Requirement. From the entries below, retype only the lines from the one with "Viewport: 868px width, 276px height." through the one with "Task: Click the star", exactly as written.
== Segment start ==
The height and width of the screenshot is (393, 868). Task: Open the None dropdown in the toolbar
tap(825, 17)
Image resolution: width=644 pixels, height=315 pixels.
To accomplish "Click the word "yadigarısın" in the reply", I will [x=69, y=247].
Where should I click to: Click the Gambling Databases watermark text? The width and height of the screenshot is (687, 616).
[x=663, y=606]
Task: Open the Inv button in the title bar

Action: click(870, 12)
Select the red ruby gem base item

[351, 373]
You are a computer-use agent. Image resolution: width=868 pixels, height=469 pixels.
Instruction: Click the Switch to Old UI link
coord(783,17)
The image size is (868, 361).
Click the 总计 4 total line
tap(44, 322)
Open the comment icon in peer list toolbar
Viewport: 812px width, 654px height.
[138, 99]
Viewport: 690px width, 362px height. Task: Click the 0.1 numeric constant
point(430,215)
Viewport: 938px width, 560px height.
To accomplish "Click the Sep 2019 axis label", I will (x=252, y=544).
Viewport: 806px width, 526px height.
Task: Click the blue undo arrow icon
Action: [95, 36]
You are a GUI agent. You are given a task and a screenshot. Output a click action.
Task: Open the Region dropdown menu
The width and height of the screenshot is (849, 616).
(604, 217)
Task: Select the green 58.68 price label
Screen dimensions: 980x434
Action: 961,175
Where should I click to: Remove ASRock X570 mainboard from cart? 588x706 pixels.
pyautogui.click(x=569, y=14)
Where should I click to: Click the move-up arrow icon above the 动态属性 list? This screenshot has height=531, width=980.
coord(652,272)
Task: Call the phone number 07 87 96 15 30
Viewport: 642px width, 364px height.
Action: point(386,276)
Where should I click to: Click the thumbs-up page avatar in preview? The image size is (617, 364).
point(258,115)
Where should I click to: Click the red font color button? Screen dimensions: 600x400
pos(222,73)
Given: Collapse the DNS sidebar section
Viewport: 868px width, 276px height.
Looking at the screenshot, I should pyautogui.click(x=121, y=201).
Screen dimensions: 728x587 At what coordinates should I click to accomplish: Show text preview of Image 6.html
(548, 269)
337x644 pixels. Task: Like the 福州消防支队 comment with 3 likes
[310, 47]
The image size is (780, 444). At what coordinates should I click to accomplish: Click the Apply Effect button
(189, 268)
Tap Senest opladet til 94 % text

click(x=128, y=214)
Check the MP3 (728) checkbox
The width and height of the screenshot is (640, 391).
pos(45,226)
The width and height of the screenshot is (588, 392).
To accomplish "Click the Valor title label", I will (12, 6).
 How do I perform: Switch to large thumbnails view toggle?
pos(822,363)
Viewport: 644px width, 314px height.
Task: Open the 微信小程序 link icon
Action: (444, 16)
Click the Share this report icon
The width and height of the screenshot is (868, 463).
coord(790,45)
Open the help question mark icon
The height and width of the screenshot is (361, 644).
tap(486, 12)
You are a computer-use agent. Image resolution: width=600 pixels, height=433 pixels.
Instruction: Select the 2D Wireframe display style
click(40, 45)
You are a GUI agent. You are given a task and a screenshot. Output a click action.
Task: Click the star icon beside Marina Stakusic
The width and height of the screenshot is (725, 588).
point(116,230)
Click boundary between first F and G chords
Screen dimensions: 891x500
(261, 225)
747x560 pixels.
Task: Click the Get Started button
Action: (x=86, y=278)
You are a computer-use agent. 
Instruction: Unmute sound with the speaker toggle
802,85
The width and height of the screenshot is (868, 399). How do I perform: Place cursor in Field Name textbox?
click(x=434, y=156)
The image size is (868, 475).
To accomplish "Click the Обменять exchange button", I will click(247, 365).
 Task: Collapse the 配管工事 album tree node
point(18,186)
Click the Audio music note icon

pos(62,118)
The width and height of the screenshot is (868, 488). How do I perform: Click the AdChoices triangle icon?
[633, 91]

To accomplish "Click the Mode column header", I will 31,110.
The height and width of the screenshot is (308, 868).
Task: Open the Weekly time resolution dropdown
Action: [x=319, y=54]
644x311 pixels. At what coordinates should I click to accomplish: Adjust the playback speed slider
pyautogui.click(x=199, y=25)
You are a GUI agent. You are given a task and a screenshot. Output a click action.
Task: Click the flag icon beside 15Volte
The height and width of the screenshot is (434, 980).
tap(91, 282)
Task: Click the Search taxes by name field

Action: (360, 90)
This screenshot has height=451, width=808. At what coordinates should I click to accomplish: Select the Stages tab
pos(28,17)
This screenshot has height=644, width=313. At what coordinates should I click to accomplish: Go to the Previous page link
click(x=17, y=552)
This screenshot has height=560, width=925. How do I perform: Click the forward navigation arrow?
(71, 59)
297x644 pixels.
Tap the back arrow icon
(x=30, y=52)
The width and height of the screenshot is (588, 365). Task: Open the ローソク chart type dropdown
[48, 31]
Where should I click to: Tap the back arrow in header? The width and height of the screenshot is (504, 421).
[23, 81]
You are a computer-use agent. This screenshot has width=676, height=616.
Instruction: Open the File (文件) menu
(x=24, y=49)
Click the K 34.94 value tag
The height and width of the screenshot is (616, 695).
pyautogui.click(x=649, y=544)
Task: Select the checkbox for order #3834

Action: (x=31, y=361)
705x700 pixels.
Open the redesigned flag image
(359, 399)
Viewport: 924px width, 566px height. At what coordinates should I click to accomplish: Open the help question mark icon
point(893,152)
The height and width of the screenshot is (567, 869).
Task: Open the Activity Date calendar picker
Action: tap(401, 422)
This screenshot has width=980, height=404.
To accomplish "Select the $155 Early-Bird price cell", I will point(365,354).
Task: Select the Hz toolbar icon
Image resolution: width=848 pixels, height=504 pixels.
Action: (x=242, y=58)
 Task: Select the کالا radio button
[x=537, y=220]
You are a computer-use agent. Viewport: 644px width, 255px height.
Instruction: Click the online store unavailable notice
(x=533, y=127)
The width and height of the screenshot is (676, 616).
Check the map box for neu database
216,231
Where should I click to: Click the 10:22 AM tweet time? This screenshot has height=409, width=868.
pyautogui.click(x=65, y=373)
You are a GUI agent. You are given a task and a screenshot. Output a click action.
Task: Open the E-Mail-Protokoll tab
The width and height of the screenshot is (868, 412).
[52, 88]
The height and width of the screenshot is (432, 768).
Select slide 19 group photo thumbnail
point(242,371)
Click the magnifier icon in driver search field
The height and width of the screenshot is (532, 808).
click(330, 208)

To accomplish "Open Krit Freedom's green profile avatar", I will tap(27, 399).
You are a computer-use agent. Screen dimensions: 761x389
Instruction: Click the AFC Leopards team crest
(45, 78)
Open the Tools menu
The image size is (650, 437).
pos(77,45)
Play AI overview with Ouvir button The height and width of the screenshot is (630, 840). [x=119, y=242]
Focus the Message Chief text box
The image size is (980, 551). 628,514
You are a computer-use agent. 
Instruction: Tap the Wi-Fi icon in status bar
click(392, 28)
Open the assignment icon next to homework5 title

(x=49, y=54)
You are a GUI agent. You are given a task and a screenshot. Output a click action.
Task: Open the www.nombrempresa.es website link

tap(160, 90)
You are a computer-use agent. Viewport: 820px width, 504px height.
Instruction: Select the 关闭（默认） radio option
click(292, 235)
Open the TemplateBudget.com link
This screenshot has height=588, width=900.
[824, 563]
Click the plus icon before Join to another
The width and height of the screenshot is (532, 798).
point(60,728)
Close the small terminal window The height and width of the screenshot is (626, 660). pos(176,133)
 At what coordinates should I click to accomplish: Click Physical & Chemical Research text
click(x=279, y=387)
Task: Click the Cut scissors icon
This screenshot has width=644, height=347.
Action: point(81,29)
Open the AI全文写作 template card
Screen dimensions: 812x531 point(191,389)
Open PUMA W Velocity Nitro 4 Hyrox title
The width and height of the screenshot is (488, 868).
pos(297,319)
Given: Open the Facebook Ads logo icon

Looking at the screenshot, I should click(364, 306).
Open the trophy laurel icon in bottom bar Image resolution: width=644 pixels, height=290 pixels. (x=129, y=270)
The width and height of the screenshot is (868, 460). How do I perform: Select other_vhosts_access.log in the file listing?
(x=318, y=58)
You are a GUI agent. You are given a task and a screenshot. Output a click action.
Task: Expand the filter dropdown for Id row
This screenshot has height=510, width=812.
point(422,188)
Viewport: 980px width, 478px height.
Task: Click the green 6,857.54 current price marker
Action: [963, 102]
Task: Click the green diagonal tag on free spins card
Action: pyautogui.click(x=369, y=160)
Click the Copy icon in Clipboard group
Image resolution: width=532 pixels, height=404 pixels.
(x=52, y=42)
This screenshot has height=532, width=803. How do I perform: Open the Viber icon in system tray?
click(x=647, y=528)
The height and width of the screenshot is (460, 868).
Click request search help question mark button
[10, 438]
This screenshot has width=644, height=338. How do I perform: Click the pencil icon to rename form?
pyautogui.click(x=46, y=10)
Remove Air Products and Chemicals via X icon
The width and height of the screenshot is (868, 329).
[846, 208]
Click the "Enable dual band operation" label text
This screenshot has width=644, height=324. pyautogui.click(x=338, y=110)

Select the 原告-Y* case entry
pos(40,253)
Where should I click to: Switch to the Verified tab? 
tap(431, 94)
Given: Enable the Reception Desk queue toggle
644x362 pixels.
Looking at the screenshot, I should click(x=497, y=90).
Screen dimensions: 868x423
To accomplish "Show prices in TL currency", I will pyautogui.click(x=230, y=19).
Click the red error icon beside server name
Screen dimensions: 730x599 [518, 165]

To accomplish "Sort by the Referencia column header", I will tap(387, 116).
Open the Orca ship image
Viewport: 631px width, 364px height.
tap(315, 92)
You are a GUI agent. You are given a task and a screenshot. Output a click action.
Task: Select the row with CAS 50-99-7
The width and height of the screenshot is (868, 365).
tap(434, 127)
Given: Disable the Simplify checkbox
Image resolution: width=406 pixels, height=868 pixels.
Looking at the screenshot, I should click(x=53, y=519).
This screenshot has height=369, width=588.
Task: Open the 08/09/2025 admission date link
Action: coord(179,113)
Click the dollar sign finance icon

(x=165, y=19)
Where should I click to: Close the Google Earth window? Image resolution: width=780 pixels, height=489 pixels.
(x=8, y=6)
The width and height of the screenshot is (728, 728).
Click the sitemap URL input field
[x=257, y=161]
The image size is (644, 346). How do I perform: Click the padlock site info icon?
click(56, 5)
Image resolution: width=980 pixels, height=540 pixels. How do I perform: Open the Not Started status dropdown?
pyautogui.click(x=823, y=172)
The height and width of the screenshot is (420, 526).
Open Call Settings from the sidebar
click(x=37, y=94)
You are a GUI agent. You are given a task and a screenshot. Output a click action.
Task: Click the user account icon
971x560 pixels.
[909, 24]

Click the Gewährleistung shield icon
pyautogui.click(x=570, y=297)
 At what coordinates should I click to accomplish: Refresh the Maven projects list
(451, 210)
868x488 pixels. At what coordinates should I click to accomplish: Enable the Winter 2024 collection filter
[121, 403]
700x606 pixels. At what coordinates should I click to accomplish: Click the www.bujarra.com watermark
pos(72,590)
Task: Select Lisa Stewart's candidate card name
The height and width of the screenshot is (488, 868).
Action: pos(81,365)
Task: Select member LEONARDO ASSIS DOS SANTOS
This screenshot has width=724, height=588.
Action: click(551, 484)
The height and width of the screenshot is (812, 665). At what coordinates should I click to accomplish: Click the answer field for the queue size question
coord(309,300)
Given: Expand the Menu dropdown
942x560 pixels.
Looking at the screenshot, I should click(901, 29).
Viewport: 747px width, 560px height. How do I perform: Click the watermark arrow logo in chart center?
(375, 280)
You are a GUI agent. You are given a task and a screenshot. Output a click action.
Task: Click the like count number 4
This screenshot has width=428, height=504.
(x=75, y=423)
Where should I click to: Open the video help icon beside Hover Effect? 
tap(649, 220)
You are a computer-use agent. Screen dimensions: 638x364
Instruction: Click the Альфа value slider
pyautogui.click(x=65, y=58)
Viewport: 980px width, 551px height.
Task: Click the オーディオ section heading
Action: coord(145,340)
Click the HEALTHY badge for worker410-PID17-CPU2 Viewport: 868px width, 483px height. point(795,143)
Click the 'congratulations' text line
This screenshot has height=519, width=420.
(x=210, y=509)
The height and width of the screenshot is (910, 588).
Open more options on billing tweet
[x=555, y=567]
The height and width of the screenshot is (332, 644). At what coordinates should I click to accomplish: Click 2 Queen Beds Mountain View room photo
== Segment end ==
Result.
Viewport: 868px width, 276px height.
Looking at the screenshot, I should pyautogui.click(x=121, y=201).
Screen dimensions: 728x587 At what coordinates should I click to accomplish: Show text preview of Image 6.html
(548, 269)
337x644 pixels. Task: Like the 福州消防支队 comment with 3 likes
[310, 47]
The image size is (780, 444). At what coordinates should I click to accomplish: Click the Apply Effect button
(189, 268)
Tap Senest opladet til 94 % text

click(x=128, y=214)
Check the MP3 (728) checkbox
The width and height of the screenshot is (640, 391).
pos(45,226)
The width and height of the screenshot is (588, 392).
To accomplish "Click the Valor title label", I will (12, 6).
 How do I perform: Switch to large thumbnails view toggle?
pos(822,363)
Viewport: 644px width, 314px height.
Task: Open the 微信小程序 link icon
Action: (444, 16)
Click the Share this report icon
The width and height of the screenshot is (868, 463).
coord(790,45)
Open the help question mark icon
The height and width of the screenshot is (361, 644).
tap(486, 12)
You are a computer-use agent. Image resolution: width=600 pixels, height=433 pixels.
Instruction: Select the 2D Wireframe display style
click(40, 45)
You are a GUI agent. You are given a task and a screenshot. Output a click action.
Task: Click the star icon beside Marina Stakusic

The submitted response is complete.